As we head into the third round of the 2017 PLAYERS Championship, here are some quick thoughts and analysis of what we've seen on the grounds at TPC Sawgrass.
Louis Oosthuizen and Kyle Stanley are the co-leaders heading into the weekend at 9-under par, and it feels like a long time coming for both players but for different reasons.
Oosthuizen is one of the most talented players in the world without question, but his lone PGA Tour win came at the 2010 Open Championship. He only has one top-20 finish in this event in six starts, but it always feels like his game is suited for Sawgrass. With Oosthuizen, that could be true of pretty much every PGA Tour venue, but him going low with a 66 should surprise absolutely no one.

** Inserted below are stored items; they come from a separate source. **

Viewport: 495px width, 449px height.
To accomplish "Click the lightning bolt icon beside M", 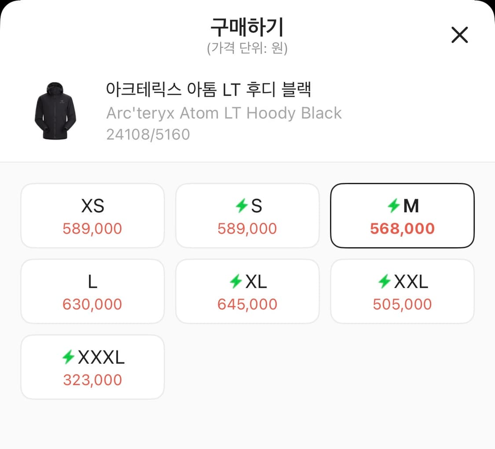I will pos(395,205).
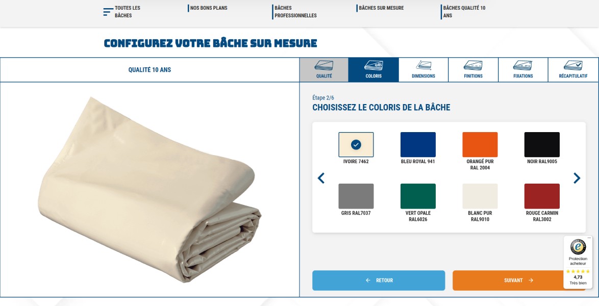This screenshot has height=306, width=599.
Task: Open the Trusted Shops badge
Action: pyautogui.click(x=578, y=263)
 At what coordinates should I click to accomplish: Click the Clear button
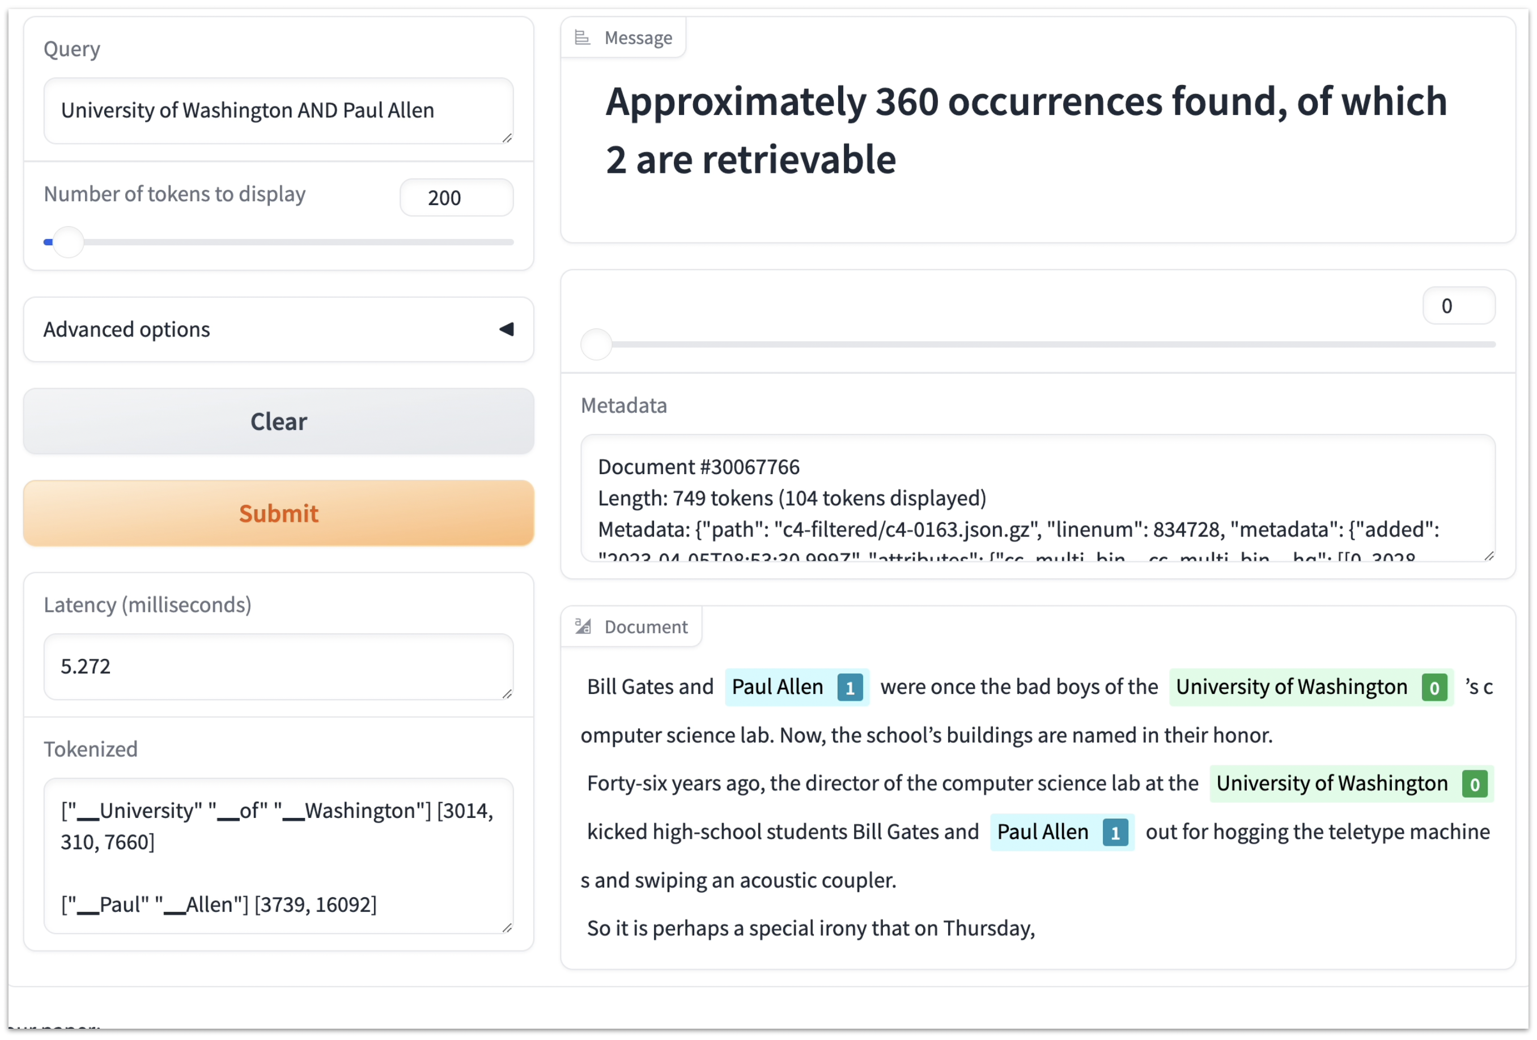pyautogui.click(x=278, y=421)
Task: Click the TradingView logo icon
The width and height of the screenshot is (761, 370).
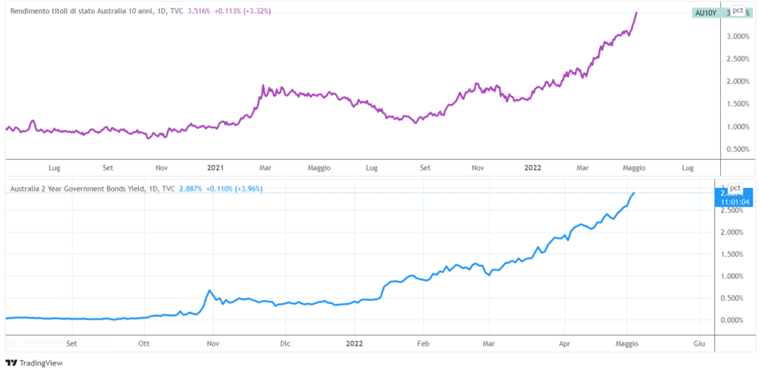Action: (10, 363)
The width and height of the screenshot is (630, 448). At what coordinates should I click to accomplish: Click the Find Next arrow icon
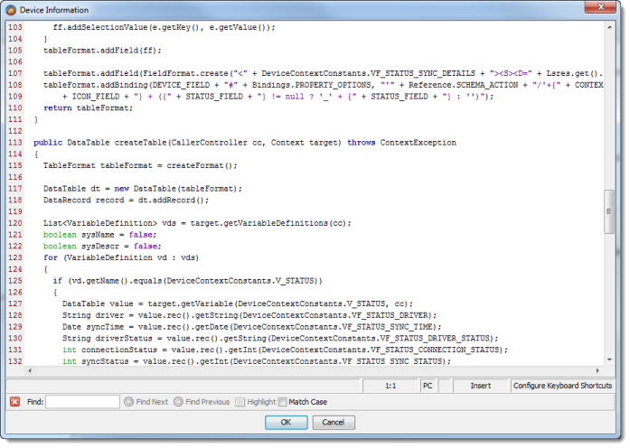point(129,402)
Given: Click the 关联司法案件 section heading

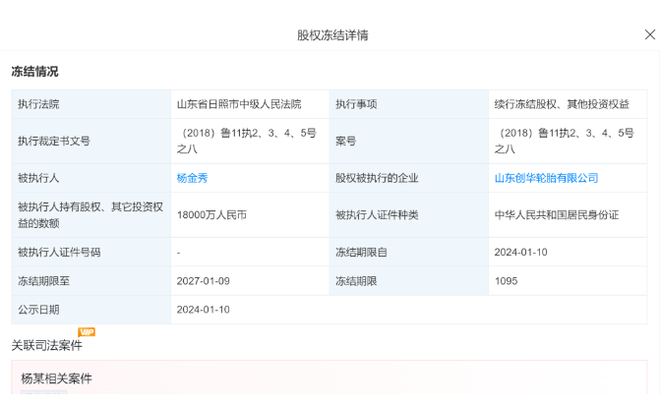Looking at the screenshot, I should tap(46, 345).
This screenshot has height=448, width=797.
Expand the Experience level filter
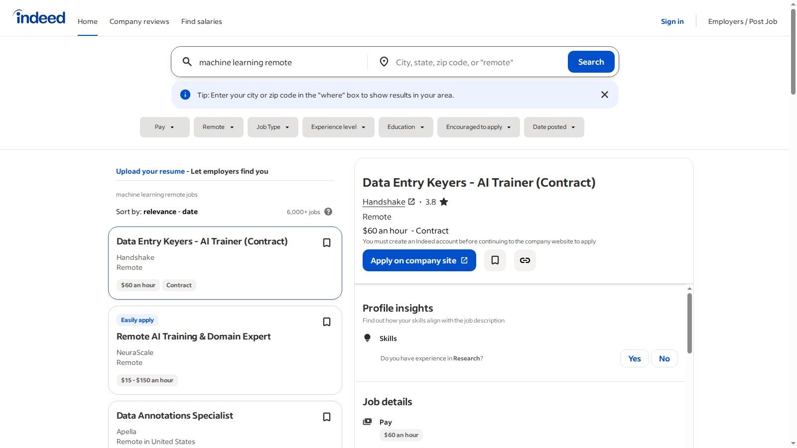click(338, 127)
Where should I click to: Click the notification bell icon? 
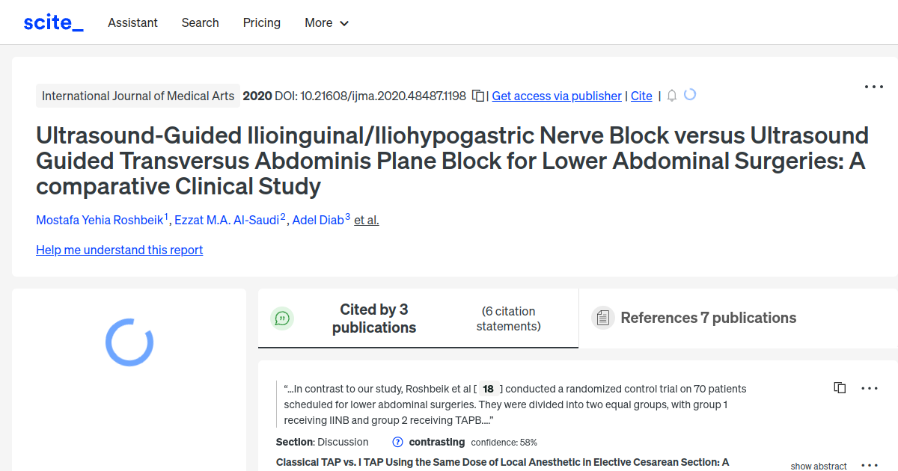coord(671,96)
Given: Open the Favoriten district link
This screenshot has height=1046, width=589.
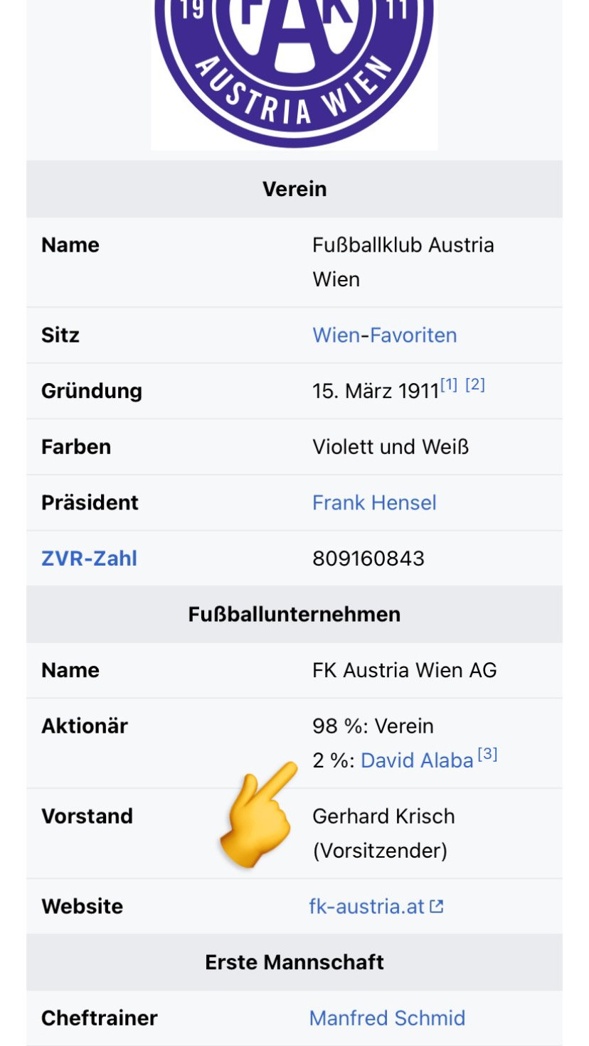Looking at the screenshot, I should pyautogui.click(x=412, y=335).
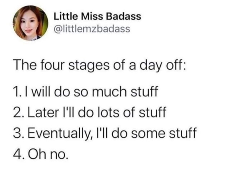
Task: Click the round profile avatar photo
Action: (x=31, y=23)

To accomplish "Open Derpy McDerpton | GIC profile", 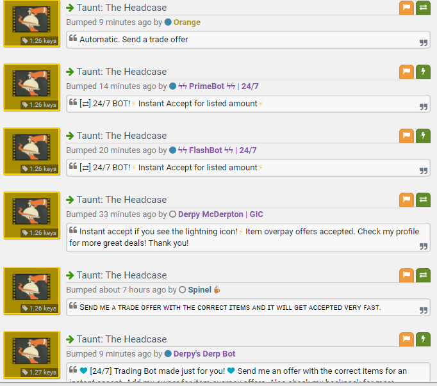I will tap(220, 214).
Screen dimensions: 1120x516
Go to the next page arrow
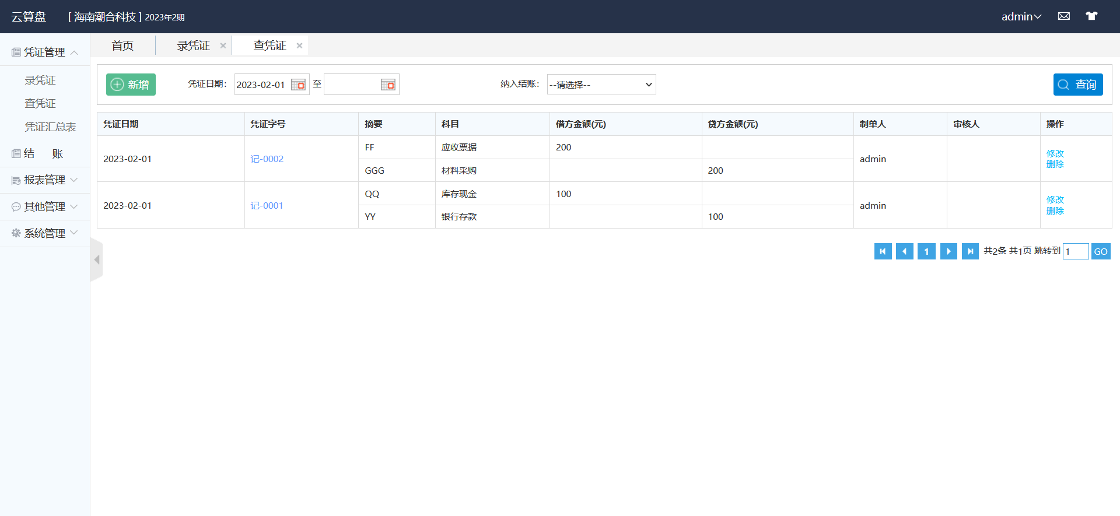949,251
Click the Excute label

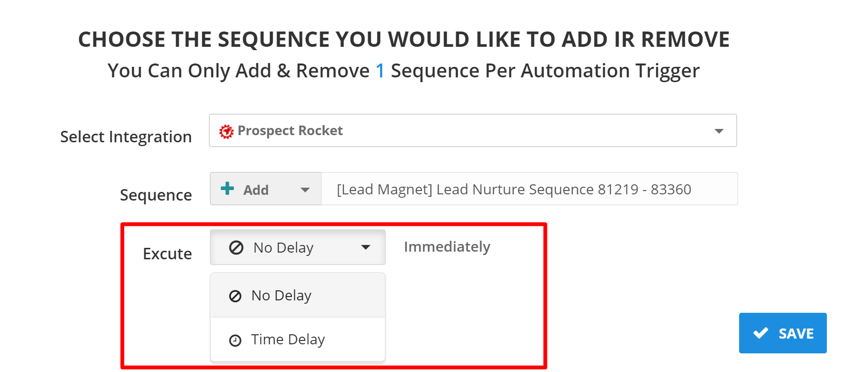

The story with Stanley is pretty simple: When healthy, he's one of the best ball strikers in the world, but his struggles on the green negate all of those advantages. This week though, his strokes gained putting number is a +2.164, which is a great number for any player, but particularly for Stanley as his best previous performance came at the 2009 John Deere Classic where he posted a +1.203. If he can keep putting like this on the weekend, his second career PGA Tour win is definitely in reach.
One of the big stories coming into the week was the redesigned par-4 12th hole. The changes to the original design included shortening the hole to make it drivable, adding a large bunker short of the green to force accuracy from the tee, and adding a water hazard to the left of the green for anyone who was long enough but was a little offline. These changes were supposed to make a rather mundane hole more exciting by inviting players to drive the green, but that hasn't really happened. Over the first two rounds, only a small percentage of players have even attempted to drive the 12th.
Some of that is because the two pin placements haven't exactly been inviting to begin with, but the bigger issue has been that on the left side of the green, the slope is severe toward the water. Attempts from the tee that are even slightly left have a chance of going in the water, and that's just not a chance that a lot of guys are wanting to take. In pre-tournament press conferences, many of the bigger hitters like Dustin Johnson, Henrik Stenson, and Sergio Garcia declared they would likely be laying up from the tee and wedging onto the green, and that's exactly what they've done.
It's going to be really interesting to see if this changes over the weekend, especially if we get to a point where someone needs to make a move to catch the leader.
I spent a good portion of the afternoon following the Alex Noren/Adam Hadwin/Luke Donald trio because I wanted to get an up-close look at Noren instead of the occasional one that I get on TV. I walked away from the experience being all-in because it confirmed what I had seen on TV: He's just solid in every conceivable area. Since he plays almost exclusively in Europe, the stats don't show much in the way of positivity for Noren, but he's a good ball striker and a terrific putter. He hit some shots early on Friday that were incredible, especially the long bunker shot on the fifth and the sawed-off approach on the par-4 sixth that he used to keep the ball out of the wind. It feels like he has all of the shots.
I'm not convinced that he's legitimately one of the best 15 players in the world, but he's really, really good. The Official World Golf Rankings get crushed from some because it tends to reward players like Noren in seemingly outsized ways, but it feels different with him. Despite the fact that he struggled a little bit on the way in and it's his first time at TPC Sawgrass, Noren can absolutely win this tournament on the weekend.
Phil Mickelson has always been inconsistent from tournament to tournament, round to round and even hole to hole, but what has happened over the past few years has taken that to a different level. He still makes a lot of birdies, but the bogeys and doubles are coming in more frequently these days. Friday at THE PLAYERS was a perfect example. Mickelson opened with a front nine 33, featuring three birdies and no bogeys, but when he went to the back, it all went haywire on him. He shot a back nine 39 with three bogeys, a double bogey, and two birdies for an even par 72. He's not out of the tournament, but after the start that he had, this could have been so much more.
This has been happening all year, and it's something Mickelson addressed before the tournament started when explaining his lack of practice time for this week. It's always hard to pinpoint exact causes for sudden changes in play quality, but the fact that Mickelson cited he needed rest coming in suggests he might just be getting tired toward the end of rounds.
Of course, this is perfectly reasonable. Mickelson turns 47 in June, and even though you can seemingly play golf forever, expecting that same level of quality to show up all the time is unreasonable. Mickelson hasn't won a tournament since the 2013 Open Championship, and unless he cleans up these mistakes, it's hard to see him winning again anytime soon.